Nasir Abbas FCA 2.2.1


IFRS 5 – Practice Set [QUESTIONS]

Required:
Discuss whether the non-current asset meets the criteria for classification as held for sale in each year.

Question No. 6
On 1 January 2017, AB acquires a building for Rs. 2,000,000 with an expected life of 50 years. On 31 December
2020 AB puts the building up for immediate sale. Costs to sell the building are estimated at Rs. 100,000.
Required
Outline the accounting treatment of the above if the building had a fair value at 31 December 2020 of:
(a) Rs. 2,200,000
(b) Rs. 1,100,000

Question No. 7
Nash purchased a building for its own use on 1 January 2017 for Rs. 10 million and attributed it a 50 year useful
economic life. Nash uses the revaluation model to account for buildings.
On 31 December 2018, this building was revalued to Rs. 12 million.
On 31 December 2019, the building met the criteria to be classified as held for sale. Its fair value was deemed to
be Rs. 11 million and the costs necessary to sell the building were estimated to be Rs. 500,000.
Required:
Journalize above transactions/adjustments till 31 December 2019.

Question No. 8
An entity plans to dispose of a group of its assets.
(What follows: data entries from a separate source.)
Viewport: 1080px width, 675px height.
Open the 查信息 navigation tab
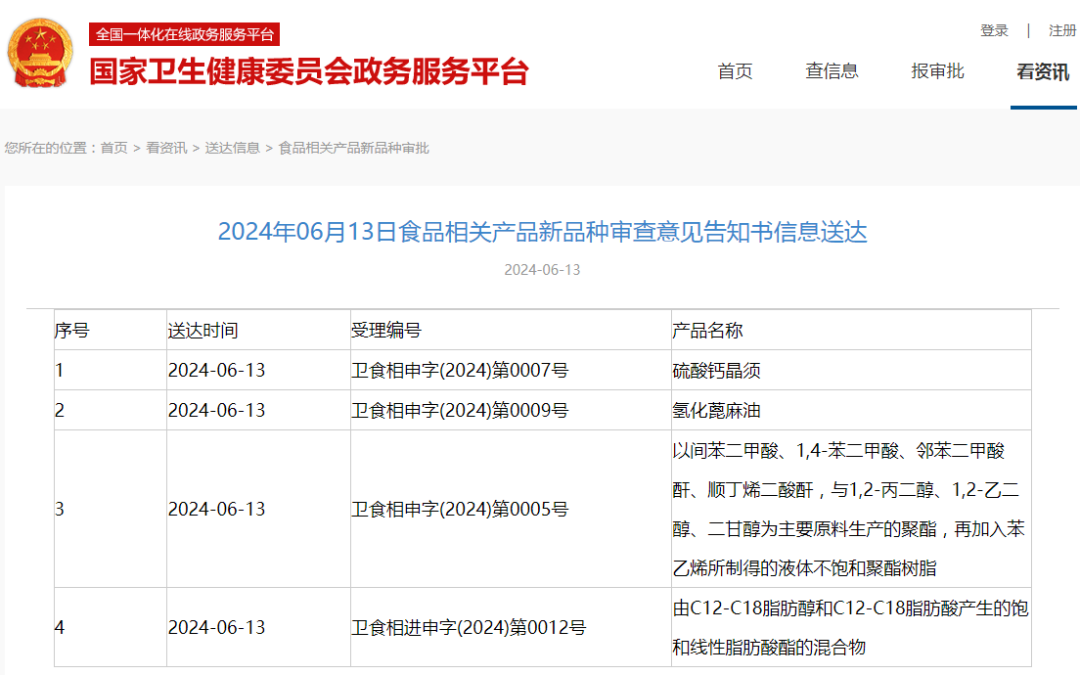pos(831,71)
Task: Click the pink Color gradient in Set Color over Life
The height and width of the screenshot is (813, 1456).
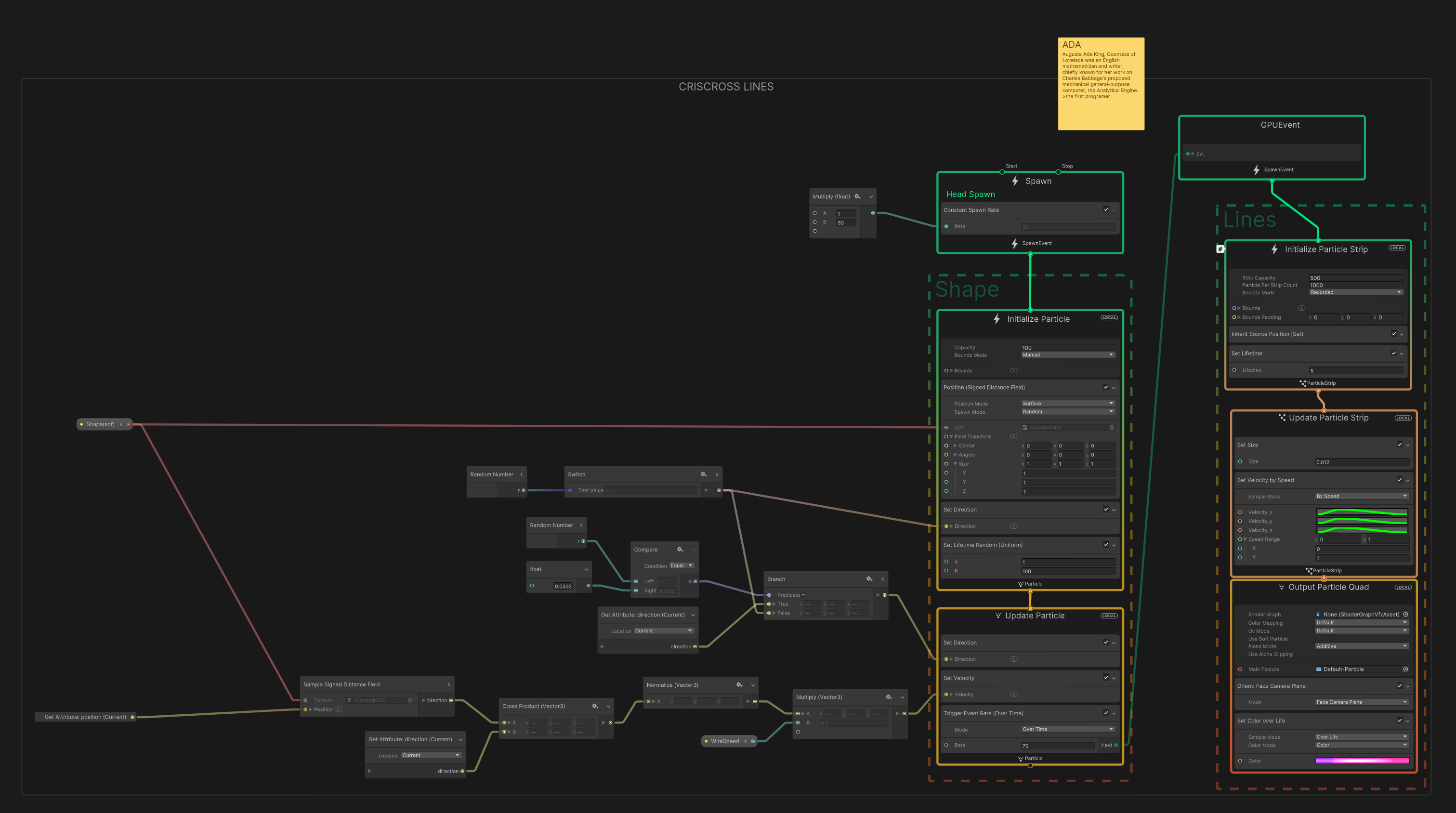Action: (x=1361, y=761)
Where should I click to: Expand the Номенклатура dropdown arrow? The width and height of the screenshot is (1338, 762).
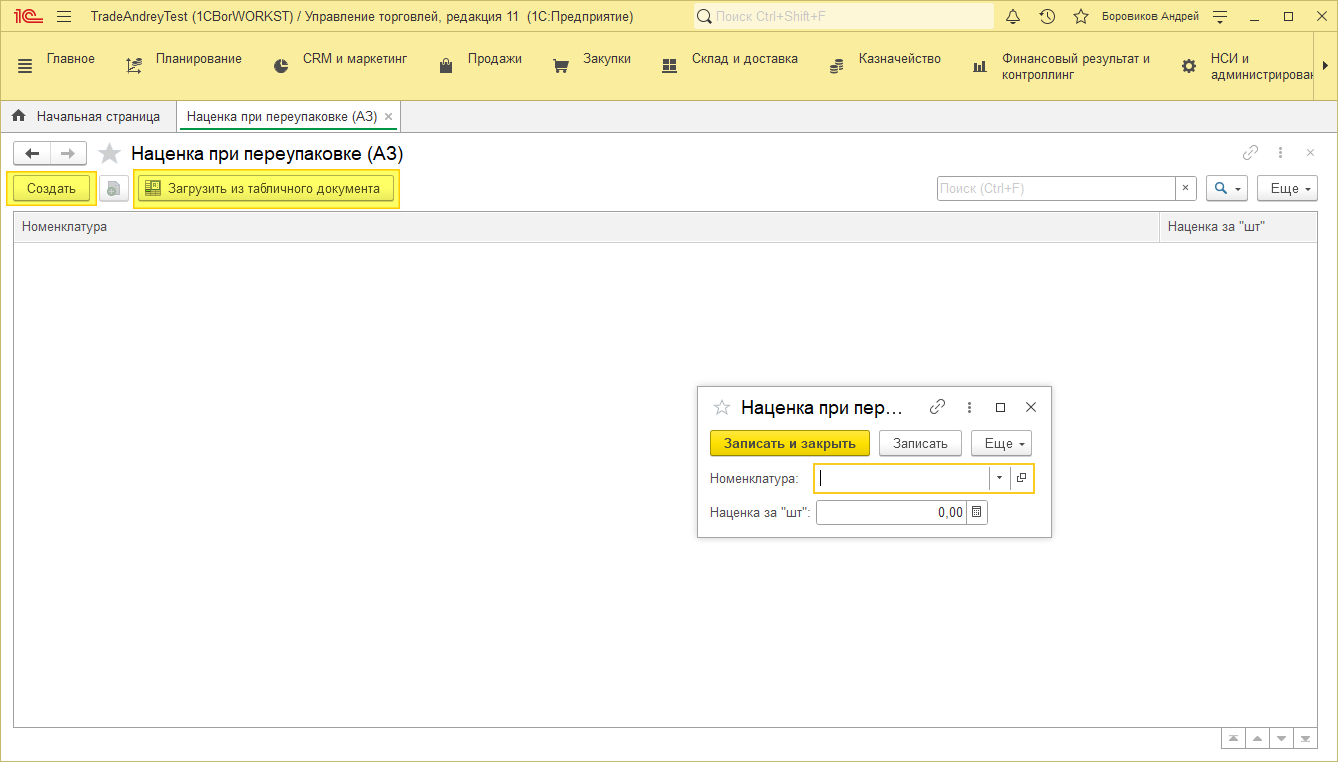tap(999, 478)
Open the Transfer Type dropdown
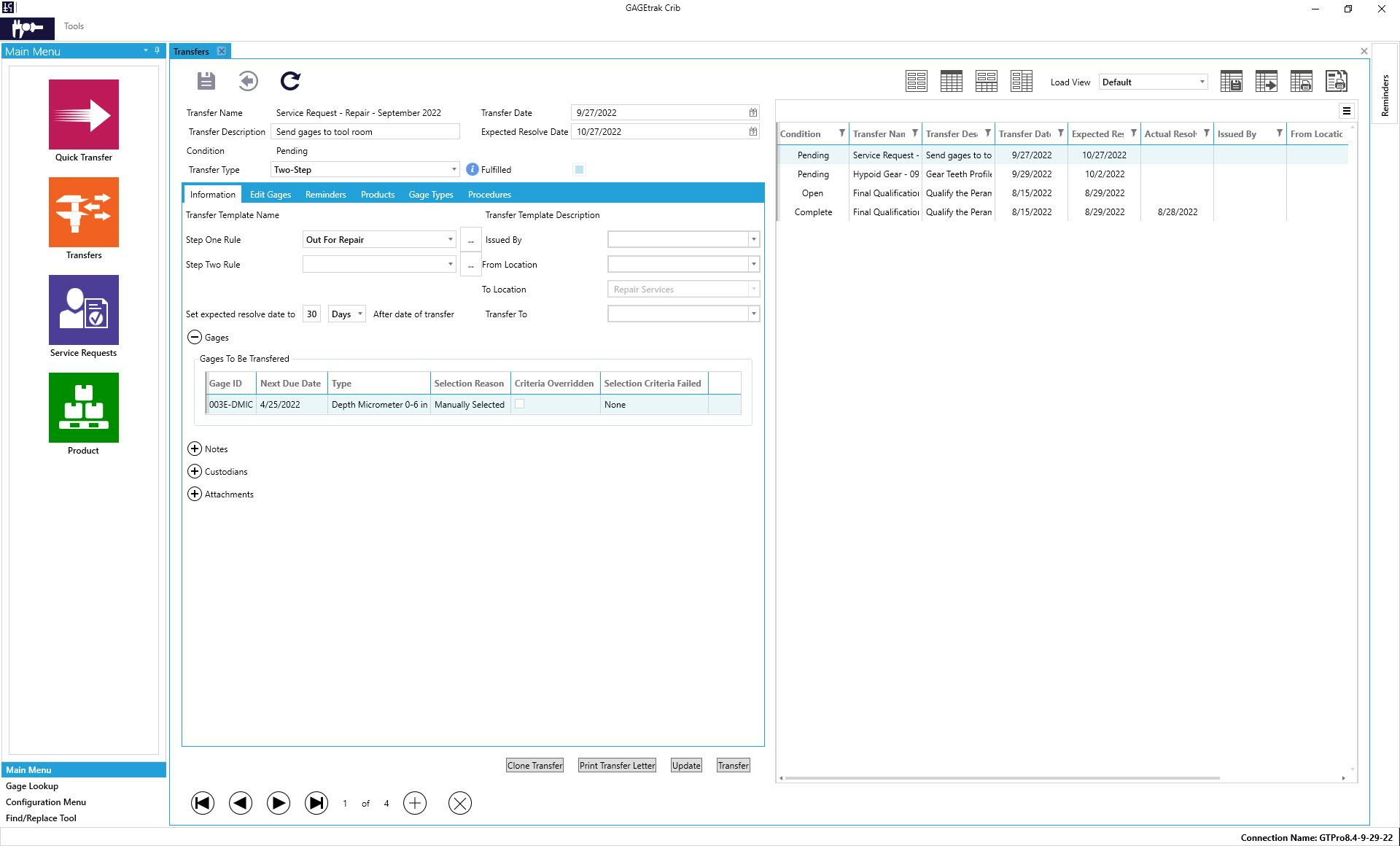The image size is (1400, 846). (x=454, y=170)
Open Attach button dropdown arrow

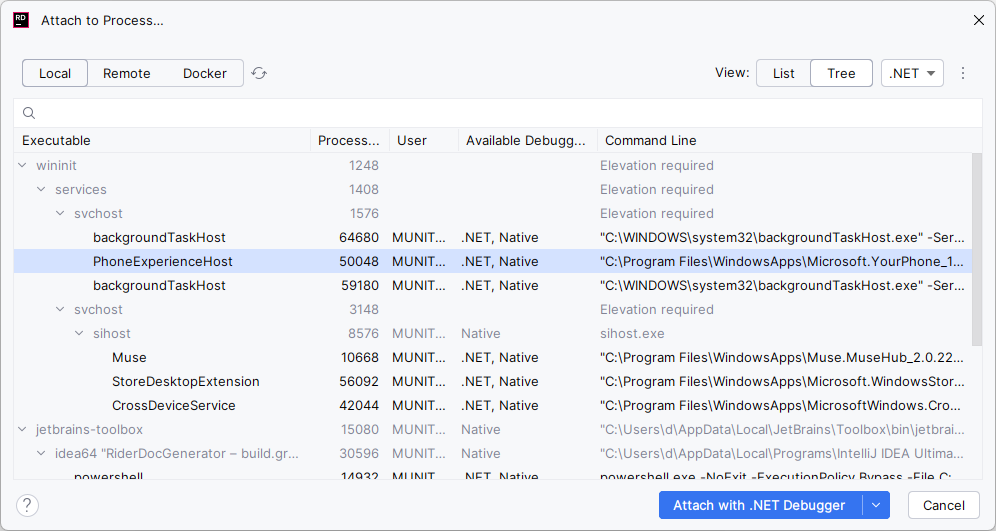pos(876,505)
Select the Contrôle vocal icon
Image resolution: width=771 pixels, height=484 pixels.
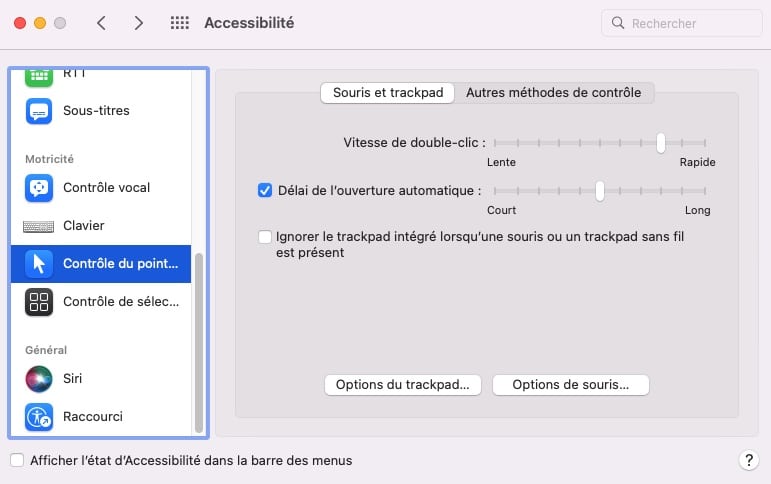(39, 188)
The information regarding the assets forming the disposal
group as on June 30, 2020 is as follows:
Carrying amount Fair values immediately before
(Rs. million) classification as held for sale
(Rs. million)
Goodwill 150 -
Property, plant & equipment 460 400
(carried at revaluation model)
Property, plant & equipment 570 -
(carried at cost model)
Inventory 240 220
Financial assets (equity investment) 180 150
On June 30, 2020 the entity measured the fair value less cost to sell of the group at Rs. 1,300 million.
Required:
Calculate revised carrying amounts as on June 30, 2020.

Question No. 9
A building was purchased on July 1, 2015 at a cost of Rs. 40 million. Initial estimate of useful life was made at 8
years. On June 30, 2017 the building was classified as held for sale. Its fair value less cost to sell was determined
as follows:
Date Fair value less cost
to sell
June 30, 2017 Rs. 27 million
June 30, 2018 Rs. 29 million
On June 30, 2019 the plan to sell the building was changed. Recoverable amount on that date was determined
at Rs. 24 million.
Required:
All journal entries till June 30, 2019.